*STATED PROBLEM A*. List every tool, framework, or programming language that the article below on attacks targeting data science tools names as an example of what data practitioners work with.

*PASSAGE TO READ*.

Real-world Cyber Attacks Targeting Data Science Tools
With the accelerated move to the cloud, organizations increasingly rely on large data teams to make data-driven business decisions. In their job, data professionals are given high privileges and access to development and production environments. But what are the security threats that target data tools? And, more importantly, are organizations prepared to deal with these challenges? Our research at Team Nautilus revealed that many data tools are exposed to threats and are being actively attacked in the wild.
We transformed our notions into a series of blogs exploring the threats that face data practitioners, based on actual attacks in the wild, and providing recommendations on how to mitigate these risks.
As part of this research, we discovered the first-ever Python ransomware attack targeting Jupyter Notebooks. In this next post in the series, we detail the attacks on Jupyter Notebooks and other popular open source tools that data practitioners use to analyze and manipulate data.
Who are data practitioners?
Data practitioners collect, manipulate, and analyze the company’s data to guide and empower the business with actionable insights. There’s a large variety of data roles in modern organizations. The top three are data engineers, data scientists, and data analysts.
- Data engineers design, build, and maintain the organization’s data infrastructure, including data acquisition and collection. They integrate data from various sources and make it fit the organization’s data platforms.
- Data scientists design and build data tools. They apply complex math and modeling to build advanced data tools to perform large-scale analytics tasks.
- Data analysts perform data analysis and report the results to the stakeholders in the organization. In their day-to-day role, they maintain dashboards, generate reports, and prepare data visualizations.
To do their job, data practitioners usually require high-privileged access to the company’s databases and computing resources. Therefore, they get exposed to cyber risks that can cause significant damage to their organization.
What are data science tools?
Data practitioners are responsible for obtaining, cleaning, storing, preprocessing of data, and building dashboards, reports, and other deliverables based on it. To do so, they require knowledge and experience with various tools, frameworks, and programming languages, such as Jupyter notebook, Apache Spark, Hadoop, Airflow DAG, Redis, MySQL, and more. Typically, these tools are used by different kinds of data roles across an organization to deliver different products. However, from a security perspective, they all create an attack surface that can be exploited by adversaries.
Summary of the observed attacks that target data science tools
We’ve seen various attacks that target popular tools such as Jupyter notebooks, a web-based user interface to work with data, write and execute code, and visualize the results.
Most of the attacks got initial access via misconfigured environments. After gaining access, adversaries attempted to achieve persistence by creating a new user in the notebook or adding Secure Shell (SSH) keys. Then, most of the attacks executed a cryptominer, trying to get a quick gain. Below, we analyze these attacks in detail.
Detection methods and mitigation recommendations
There are a few recommendations organizations can follow to mitigate these risks and protect their data tools:
- Use tokens or another authentication method to control access to data tools.

*STATED PROBLEM B*. In the records, please write out again the lines starting at the line that has "Where should I click to: Click the Nombres" and ending after the line that has "(x=1083, y=297)", renaming "Instruction" to "Command" and leaving everything else unchanged.

*Entries for locating words and elements*.
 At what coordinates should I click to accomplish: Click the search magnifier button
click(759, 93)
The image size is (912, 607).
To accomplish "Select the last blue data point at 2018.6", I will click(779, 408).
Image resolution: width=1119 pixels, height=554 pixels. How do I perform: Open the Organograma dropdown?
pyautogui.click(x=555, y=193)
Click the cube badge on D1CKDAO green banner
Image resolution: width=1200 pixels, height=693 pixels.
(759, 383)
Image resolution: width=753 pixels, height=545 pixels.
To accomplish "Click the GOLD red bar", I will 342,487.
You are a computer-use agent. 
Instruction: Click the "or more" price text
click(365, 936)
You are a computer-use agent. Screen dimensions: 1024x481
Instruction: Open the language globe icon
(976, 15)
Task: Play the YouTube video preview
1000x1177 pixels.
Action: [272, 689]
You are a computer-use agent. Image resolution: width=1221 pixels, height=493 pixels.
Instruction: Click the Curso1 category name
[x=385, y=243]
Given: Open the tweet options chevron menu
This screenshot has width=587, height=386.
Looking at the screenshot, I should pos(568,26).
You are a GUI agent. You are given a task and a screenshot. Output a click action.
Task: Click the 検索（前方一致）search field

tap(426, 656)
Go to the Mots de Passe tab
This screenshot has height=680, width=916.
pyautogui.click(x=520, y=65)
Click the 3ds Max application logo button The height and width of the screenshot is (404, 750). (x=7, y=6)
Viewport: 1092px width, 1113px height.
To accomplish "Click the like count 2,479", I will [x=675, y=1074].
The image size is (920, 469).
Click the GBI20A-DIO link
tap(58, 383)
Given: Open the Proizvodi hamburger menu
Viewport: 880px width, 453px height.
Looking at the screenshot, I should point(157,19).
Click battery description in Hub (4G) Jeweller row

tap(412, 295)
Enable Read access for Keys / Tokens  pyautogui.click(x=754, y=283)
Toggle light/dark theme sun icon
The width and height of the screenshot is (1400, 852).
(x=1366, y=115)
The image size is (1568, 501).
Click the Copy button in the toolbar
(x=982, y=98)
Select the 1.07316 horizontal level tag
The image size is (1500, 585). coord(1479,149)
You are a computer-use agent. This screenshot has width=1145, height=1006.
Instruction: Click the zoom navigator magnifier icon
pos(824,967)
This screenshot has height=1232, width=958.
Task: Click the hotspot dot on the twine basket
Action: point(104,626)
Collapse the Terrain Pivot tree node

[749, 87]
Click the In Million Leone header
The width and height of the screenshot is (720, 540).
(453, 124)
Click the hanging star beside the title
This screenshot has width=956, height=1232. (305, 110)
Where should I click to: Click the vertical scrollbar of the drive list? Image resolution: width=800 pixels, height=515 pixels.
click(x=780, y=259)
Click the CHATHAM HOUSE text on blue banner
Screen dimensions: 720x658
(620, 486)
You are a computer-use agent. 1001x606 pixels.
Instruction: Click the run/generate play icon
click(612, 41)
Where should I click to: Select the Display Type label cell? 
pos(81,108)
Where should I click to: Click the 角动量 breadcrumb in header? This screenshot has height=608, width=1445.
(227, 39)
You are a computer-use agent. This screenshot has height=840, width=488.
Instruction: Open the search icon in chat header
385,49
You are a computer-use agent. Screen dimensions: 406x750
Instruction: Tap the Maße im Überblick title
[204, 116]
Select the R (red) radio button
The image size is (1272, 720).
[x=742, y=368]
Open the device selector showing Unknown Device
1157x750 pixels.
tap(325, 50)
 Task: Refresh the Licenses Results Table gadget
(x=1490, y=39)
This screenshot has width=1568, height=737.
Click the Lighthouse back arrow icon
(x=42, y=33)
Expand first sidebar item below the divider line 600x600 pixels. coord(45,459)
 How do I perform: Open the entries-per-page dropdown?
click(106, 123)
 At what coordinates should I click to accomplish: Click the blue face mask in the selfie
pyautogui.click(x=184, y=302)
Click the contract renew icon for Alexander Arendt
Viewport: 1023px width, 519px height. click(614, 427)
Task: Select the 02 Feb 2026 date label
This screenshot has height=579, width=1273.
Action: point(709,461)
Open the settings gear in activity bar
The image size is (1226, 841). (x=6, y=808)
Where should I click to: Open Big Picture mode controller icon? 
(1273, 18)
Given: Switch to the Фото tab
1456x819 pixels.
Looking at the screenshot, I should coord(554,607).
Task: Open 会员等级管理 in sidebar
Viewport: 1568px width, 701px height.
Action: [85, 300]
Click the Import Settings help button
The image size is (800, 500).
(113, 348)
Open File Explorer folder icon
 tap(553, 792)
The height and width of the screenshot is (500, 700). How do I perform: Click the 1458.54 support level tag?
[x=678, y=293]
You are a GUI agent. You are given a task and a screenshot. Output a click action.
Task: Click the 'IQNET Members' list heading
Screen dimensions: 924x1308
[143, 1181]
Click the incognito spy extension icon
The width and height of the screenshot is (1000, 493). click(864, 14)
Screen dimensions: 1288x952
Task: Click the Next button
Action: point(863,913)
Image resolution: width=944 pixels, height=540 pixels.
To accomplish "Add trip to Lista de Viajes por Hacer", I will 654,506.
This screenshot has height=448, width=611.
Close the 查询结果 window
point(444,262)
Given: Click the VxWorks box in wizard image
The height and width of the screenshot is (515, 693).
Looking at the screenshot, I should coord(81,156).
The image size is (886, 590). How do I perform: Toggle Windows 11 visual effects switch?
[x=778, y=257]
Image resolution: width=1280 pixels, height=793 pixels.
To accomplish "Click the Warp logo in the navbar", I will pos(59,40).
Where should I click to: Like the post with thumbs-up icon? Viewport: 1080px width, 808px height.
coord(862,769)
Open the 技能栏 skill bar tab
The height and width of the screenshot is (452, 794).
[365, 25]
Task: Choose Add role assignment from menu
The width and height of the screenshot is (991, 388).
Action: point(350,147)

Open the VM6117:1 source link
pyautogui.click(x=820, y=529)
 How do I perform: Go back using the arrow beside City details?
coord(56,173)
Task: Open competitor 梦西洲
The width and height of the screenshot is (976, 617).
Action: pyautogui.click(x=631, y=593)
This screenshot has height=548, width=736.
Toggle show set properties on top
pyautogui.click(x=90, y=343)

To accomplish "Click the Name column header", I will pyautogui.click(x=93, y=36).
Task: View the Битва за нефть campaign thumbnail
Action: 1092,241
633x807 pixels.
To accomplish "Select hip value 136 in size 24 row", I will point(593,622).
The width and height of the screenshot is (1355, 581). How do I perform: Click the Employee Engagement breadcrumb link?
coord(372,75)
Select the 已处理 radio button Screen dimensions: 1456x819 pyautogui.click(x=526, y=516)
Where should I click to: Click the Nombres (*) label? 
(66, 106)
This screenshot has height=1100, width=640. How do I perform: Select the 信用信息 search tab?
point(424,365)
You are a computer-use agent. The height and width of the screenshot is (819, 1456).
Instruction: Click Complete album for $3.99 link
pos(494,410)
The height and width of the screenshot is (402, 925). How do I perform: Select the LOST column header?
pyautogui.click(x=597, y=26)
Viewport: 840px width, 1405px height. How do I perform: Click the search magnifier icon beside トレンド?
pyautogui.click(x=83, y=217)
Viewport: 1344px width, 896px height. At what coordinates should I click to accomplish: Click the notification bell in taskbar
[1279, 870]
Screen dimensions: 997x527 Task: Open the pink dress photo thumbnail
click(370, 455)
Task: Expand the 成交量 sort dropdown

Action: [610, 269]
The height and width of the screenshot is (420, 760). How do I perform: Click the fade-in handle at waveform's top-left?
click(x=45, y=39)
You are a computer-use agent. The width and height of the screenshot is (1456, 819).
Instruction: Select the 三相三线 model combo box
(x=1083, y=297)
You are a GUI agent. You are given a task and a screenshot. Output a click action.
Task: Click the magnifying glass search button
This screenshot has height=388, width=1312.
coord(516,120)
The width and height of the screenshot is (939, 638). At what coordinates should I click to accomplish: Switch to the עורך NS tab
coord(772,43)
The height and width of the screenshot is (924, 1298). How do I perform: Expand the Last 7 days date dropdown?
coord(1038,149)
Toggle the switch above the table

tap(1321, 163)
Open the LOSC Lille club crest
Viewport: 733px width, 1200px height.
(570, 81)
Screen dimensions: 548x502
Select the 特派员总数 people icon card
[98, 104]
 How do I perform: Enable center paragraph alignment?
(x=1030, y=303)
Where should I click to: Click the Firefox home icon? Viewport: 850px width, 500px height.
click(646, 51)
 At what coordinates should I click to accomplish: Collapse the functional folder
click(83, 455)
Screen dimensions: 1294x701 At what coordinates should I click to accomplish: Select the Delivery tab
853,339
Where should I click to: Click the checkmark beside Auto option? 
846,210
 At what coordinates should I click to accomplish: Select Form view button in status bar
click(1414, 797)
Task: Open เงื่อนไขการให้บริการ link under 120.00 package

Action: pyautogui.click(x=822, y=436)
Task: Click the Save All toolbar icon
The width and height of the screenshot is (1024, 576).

*EXERCISE ANSWER A*. Jupyter notebook, Apache Spark, Hadoop, Airflow DAG, Redis, MySQL

*EXERCISE ANSWER B*.
Where should I click to: Click the Nombres (*) label? 
(66, 106)
This screenshot has height=1100, width=640. How do I perform: Select the 信用信息 search tab?
point(424,365)
You are a computer-use agent. The height and width of the screenshot is (819, 1456).
Command: Click Complete album for $3.99 link
pos(494,410)
The height and width of the screenshot is (402, 925). How do I perform: Select the LOST column header?
pyautogui.click(x=597, y=26)
Viewport: 840px width, 1405px height. How do I perform: Click the search magnifier icon beside トレンド?
pyautogui.click(x=83, y=217)
Viewport: 1344px width, 896px height. At what coordinates should I click to accomplish: Click the notification bell in taskbar
[1279, 870]
Screen dimensions: 997x527 Task: Open the pink dress photo thumbnail
click(370, 455)
Task: Expand the 成交量 sort dropdown

Action: [610, 269]
The height and width of the screenshot is (420, 760). How do I perform: Click the fade-in handle at waveform's top-left?
click(x=45, y=39)
You are a computer-use agent. The width and height of the screenshot is (1456, 819).
Command: Select the 三相三线 model combo box
(x=1083, y=297)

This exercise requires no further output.